On Thu, 16 Oct, at 11:44:10AM, vikas wrote:
> Hi All , We have put together a draft design document for cache 
> allocation technology below. Please review the same and let us know any
> feedback.
> 
> Make sure you cc my email vikas.shivappa@linux.intel.com when replying 
> 
> Thanks,
> Vikas
> 
> What is Cache Allocation Technology ( CAT )
> -------------------------------------------
> 
> Cache Allocation Technology provides a way for the Software (OS/VMM)
> to restrict cache allocation to a defined 'subset' of cache which may 
> be overlapping with other 'subsets'.  This feature is used when
> allocating a line in cache ie when pulling new data into the cache.
> The programming of the h/w is done via programming  MSRs.
> 
> The different cache subsets are identified by CLOS identifier (class 
> of service) and each CLOS has a CBM (cache bit mask).  The CBM is a 
> contiguous set of bits which defines the amount of cache resource that 
> is available for each 'subset'.
> 
> Why is CAT (cache allocation technology)  needed
> ------------------------------------------------
> 
> The CAT  enables more cache resources to be made available for higher
> priority applications based on guidance from the execution
> environment.  
> 
> The architecture also allows dynamically changing these subsets during
> runtime to further optimize the performance of the higher priority
> application with minimal degradation to the low priority app.

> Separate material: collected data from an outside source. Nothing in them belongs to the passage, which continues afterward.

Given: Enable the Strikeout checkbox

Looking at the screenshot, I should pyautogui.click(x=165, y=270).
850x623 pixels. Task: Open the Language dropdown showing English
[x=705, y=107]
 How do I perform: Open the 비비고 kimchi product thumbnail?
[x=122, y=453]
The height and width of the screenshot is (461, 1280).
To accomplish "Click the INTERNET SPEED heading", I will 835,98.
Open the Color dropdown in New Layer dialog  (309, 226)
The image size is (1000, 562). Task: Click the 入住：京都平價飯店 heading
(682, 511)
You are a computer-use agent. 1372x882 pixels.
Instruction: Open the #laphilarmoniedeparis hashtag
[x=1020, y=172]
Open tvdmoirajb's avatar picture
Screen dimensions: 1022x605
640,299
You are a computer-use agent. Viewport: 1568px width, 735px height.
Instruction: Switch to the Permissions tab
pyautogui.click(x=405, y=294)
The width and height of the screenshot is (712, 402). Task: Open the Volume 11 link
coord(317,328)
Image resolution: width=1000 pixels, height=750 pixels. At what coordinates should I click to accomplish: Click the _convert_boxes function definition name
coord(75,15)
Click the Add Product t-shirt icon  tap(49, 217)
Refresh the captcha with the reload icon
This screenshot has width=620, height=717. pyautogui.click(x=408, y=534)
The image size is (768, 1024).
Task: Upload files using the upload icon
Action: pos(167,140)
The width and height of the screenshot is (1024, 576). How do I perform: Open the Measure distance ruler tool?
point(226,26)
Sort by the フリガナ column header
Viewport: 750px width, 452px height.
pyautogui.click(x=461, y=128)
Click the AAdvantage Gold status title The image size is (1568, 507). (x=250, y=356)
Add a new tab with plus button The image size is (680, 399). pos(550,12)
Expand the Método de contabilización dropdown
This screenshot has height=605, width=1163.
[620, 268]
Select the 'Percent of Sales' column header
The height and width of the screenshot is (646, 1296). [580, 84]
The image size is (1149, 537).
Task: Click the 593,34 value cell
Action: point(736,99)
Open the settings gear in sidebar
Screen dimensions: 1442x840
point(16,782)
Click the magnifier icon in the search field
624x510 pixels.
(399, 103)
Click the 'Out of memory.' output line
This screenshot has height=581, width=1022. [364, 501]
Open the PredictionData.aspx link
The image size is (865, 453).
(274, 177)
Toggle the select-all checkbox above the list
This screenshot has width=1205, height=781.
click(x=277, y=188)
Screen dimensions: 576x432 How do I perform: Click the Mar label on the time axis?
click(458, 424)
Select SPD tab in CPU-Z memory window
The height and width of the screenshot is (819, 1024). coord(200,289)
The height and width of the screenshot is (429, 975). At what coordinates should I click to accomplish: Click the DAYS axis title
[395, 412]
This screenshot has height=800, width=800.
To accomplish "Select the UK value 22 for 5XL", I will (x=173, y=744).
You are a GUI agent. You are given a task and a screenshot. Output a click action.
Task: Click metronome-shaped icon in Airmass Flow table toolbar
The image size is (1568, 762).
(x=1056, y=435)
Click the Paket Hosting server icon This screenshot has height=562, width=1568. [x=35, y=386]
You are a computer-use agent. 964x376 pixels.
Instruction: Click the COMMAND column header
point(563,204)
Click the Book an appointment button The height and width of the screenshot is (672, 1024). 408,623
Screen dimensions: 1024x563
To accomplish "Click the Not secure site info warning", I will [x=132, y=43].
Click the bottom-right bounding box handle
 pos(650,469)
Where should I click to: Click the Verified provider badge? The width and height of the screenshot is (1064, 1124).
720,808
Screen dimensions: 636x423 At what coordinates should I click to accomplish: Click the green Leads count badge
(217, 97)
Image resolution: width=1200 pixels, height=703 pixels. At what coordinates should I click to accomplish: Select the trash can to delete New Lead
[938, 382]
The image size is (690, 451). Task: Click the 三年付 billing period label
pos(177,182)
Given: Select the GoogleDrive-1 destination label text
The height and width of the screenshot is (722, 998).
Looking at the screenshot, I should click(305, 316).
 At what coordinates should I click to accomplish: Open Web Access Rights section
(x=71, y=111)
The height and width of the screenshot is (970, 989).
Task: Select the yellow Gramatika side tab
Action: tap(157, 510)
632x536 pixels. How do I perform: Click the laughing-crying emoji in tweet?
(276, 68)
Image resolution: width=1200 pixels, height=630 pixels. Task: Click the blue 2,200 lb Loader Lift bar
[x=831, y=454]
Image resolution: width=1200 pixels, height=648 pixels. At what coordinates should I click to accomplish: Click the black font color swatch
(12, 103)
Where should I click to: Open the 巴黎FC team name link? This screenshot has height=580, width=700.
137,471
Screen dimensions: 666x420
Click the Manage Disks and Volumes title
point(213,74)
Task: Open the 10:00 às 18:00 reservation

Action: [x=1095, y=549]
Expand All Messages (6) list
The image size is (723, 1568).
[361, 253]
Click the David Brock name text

> Additionally, resources can be rebalanced for system throughput
> benefit.  (Refer to Section 17.15 in the Intel SDM
> http://www.intel.com/content/dam/www/public/us/en/documents/manuals/64-ia-32-architectures-software-developer-manual-325462.pdf)
> 
> This technique may be useful in managing large computer systems which
> large LLC. Examples may be large servers running  instances of
> webservers or database servers. In such complex systems, these subsets
> can be used for more careful placing of the available cache
> resources.
> 
> The CAT kernel patch would provide a basic kernel framework for users
> to be able to implement such cache subsets. 
> 
> 
> Kernel implementation Overview
> -------------------------------
> 
> Kernel implements a cgroup subsystem to support Cache Allocation.
> 
> Creating a CAT cgroup would create a new CLOS <-> CBM mapping. Each
> cgroup would have one CBM and would just represent one cache 'subset'.
> 
> The user would be allowed to create as many directories as there are
> CLOSs defined by the h/w. If user tries to create more than the
> available CLOSs , -ENOSPC is returned. Currently we support only one
> level of directory, ie directory can be created only under the root. 
> 
> There are 2 modes supported 
> 
> 1. Affinitized mode : Each CAT cgroup is affinitized to a set of CPUs
> specified by the 'cpus' file. The tasks in the CAT cgroup would be
> constrained only on the CPUs in the 'cpus' file. The CPUs in this file 
> are exclusively used for this cgroup. Requests by task
> using the sched_setaffinity() would be filtered through the tasks
> 'cpus'.
> 
> These tasks would get to fill the LLC cache represented by the
> cgroup's 'cbm' file.  'cpus'  is a cpumask and works the same way as
> the existing cpumask datastructure.
> 
> 2. Non Affinitized mode : Each CAT cgroup(inturn 'subset') would be
> for a group of tasks. There is no 'cpus' file and the CPUs that the
> tasks run are not restricted by the CAT cgroup 
> 
> 
> Assignment of CBM,CLOS and modes
> ---------------------------------
> 
> Root directory would have all bits in 'cbm' file by default.
> 
> The cbm_max file in the root defines the maximum number of bits
> describing the available cache units. Say if cbm_max is 16 then the
> 'cbm' cannot have more than 16 bits.
> 
> The 'affinitized' file is either 0 or 1 which represent the two modes.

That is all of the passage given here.